A nurse is assessing a patient with chronic kidney disease. The nurse should prioritize which of the following lab values?
- A. Serum creatinine levels.
- B. Hemoglobin levels.
- C. White blood cell count.
- D. Platelet count.
Correct Answer: A
Rationale: The correct answer is A: Serum creatinine levels. In patients with chronic kidney disease, monitoring serum creatinine levels is crucial because it reflects kidney function. An increase in creatinine levels indicates worsening kidney function. Hemoglobin levels (B) are important in assessing anemia, common in CKD, but not the priority. White blood cell count (C) and platelet count (D) may indicate infection or bleeding, respectively, but are not specific to kidney function in this context.
What question would you initially ask a patient who has a positive tuberculin test?
- A. Have you recently been hospitalized?
- B. Are you a member of the homeless population?
- C. Have you received bacille Calmette-Guérin (BCG)?
- D. Have you been out of the country over the past 3 months?
Correct Answer: C
Rationale: The correct initial question to ask a patient with a positive tuberculin test is whether they have received bacille Calmette-Guérin (BCG) vaccine. This is because BCG vaccination can cause a false positive result on the tuberculin test due to cross-reactivity with the purified protein derivative (PPD) used in the test. Asking about recent hospitalization (A), homelessness (B), or recent travel out of the country (D) would not provide relevant information regarding the interpretation of the positive tuberculin test.
A First Nations family requires dental care.

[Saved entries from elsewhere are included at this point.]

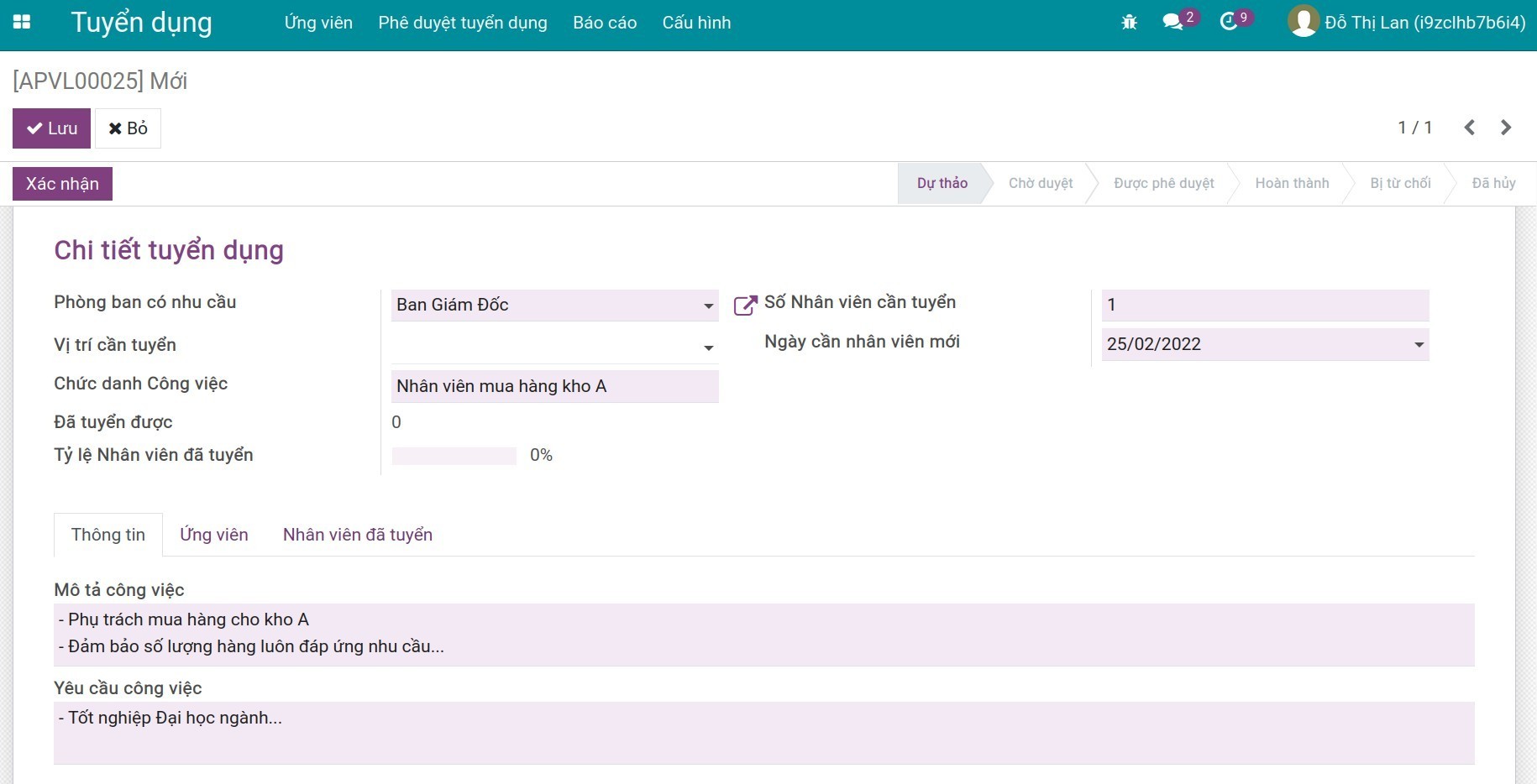Click the debug bug icon
The image size is (1537, 784).
tap(1129, 23)
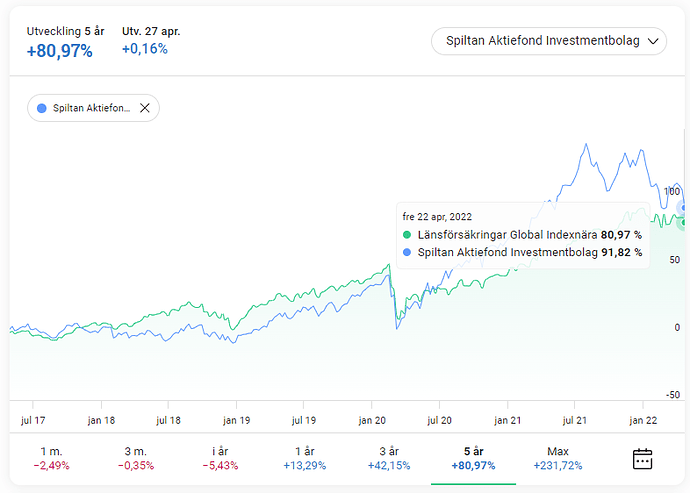This screenshot has height=493, width=690.
Task: Click the blue end-point marker on chart
Action: point(684,208)
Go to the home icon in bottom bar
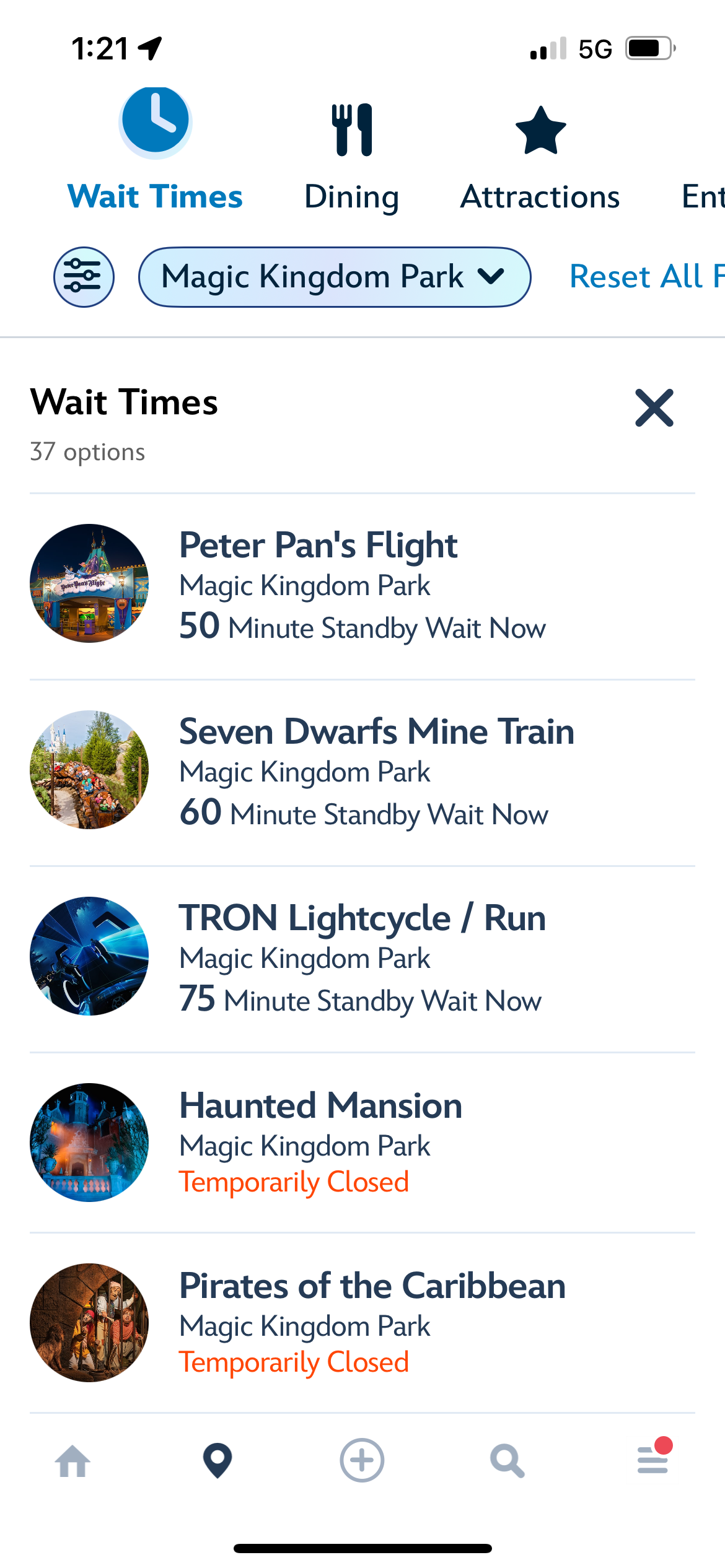Image resolution: width=725 pixels, height=1568 pixels. 72,1461
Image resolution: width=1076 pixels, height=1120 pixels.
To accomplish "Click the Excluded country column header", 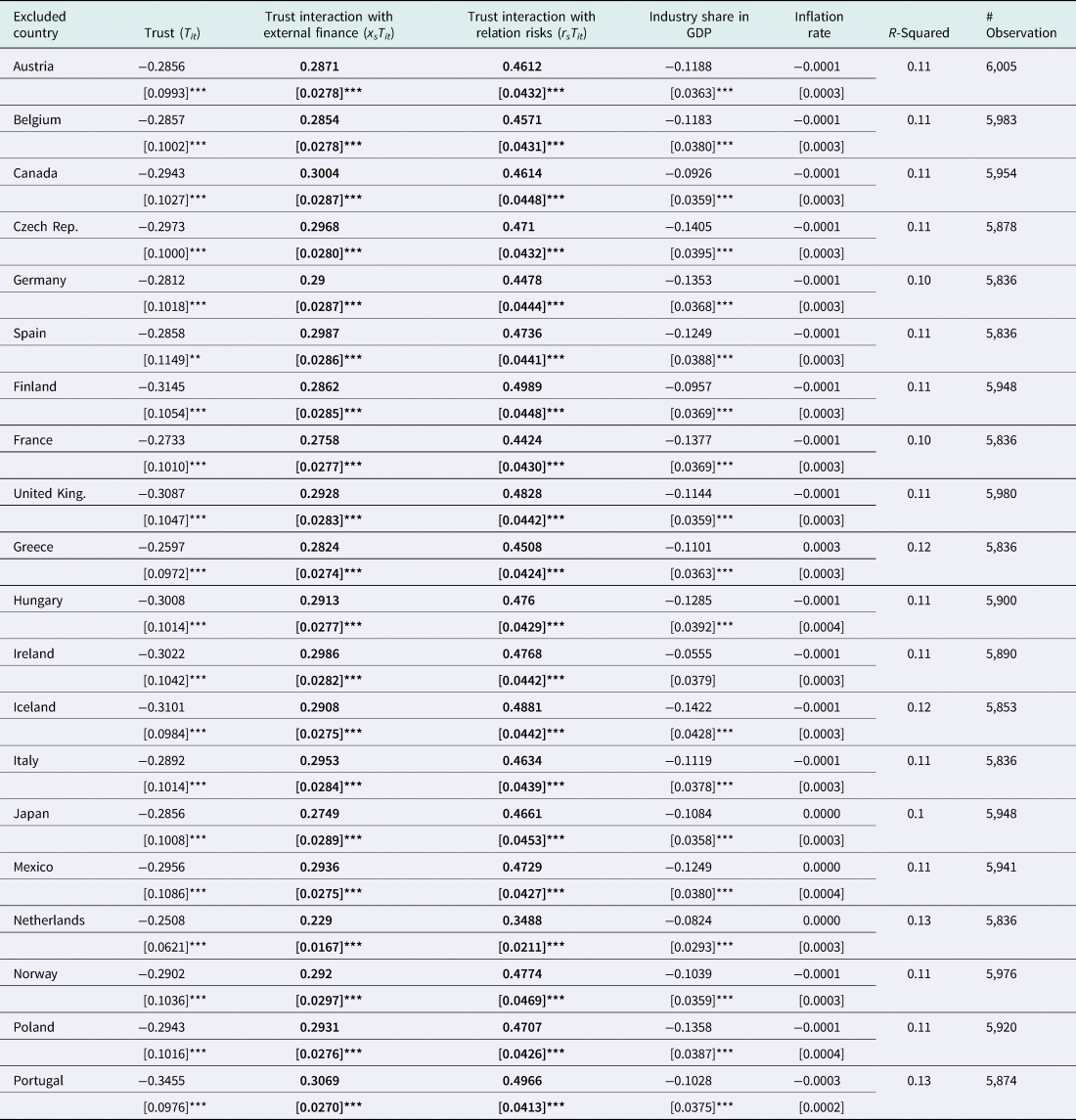I will (x=39, y=24).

The nurse needs to determine which of the following in order to facilitate the best possible care for this family?
- A. Do they have coverage under the Indian Act of 1876?
- B. Do they live on a reservation or in town?
- C. Do they have noninsured health benefits?
- D. Do they have their provincial health cards?
Correct Answer: C
Rationale: The correct answer is C: Do they have noninsured health benefits? This is because noninsured health benefits provide coverage for essential health services not covered by other plans for First Nations and Inuit people in Canada. It ensures access to necessary dental care for the family.
Incorrect choices:
A: Coverage under the Indian Act of 1876 is not directly related to accessing dental care; it pertains to legal and historical rights.
B: Living on a reservation or in town may not necessarily impact access to dental care, as healthcare services can vary.
D: Having provincial health cards is important for general healthcare, but specific benefits for First Nations may not be covered.
A nurse is assessing a 45-year-old male patient with a history of smoking. The nurse would be most concerned if the patient reports:
- A. Shortness of breath with minimal exertion.
- B. Occasional cough with mucus production.
- C. Slight wheezing after physical activity.
- D. Experiencing no symptoms related to smoking.
Correct Answer: A
Rationale: The correct answer is A because shortness of breath with minimal exertion indicates possible respiratory distress, which can be a sign of significant lung damage from smoking. This symptom suggests a decreased ability to exchange oxygen and carbon dioxide efficiently, potentially leading to serious health complications.
Choice B is incorrect because an occasional cough with mucus production is common in smokers and may not be as alarming as shortness of breath.
Choice C is incorrect as slight wheezing after physical activity could be due to exercise-induced asthma rather than solely smoking-related issues.
Choice D is incorrect because even though the patient may not be experiencing symptoms related to smoking currently, it does not rule out potential underlying lung damage or future health risks associated with smoking.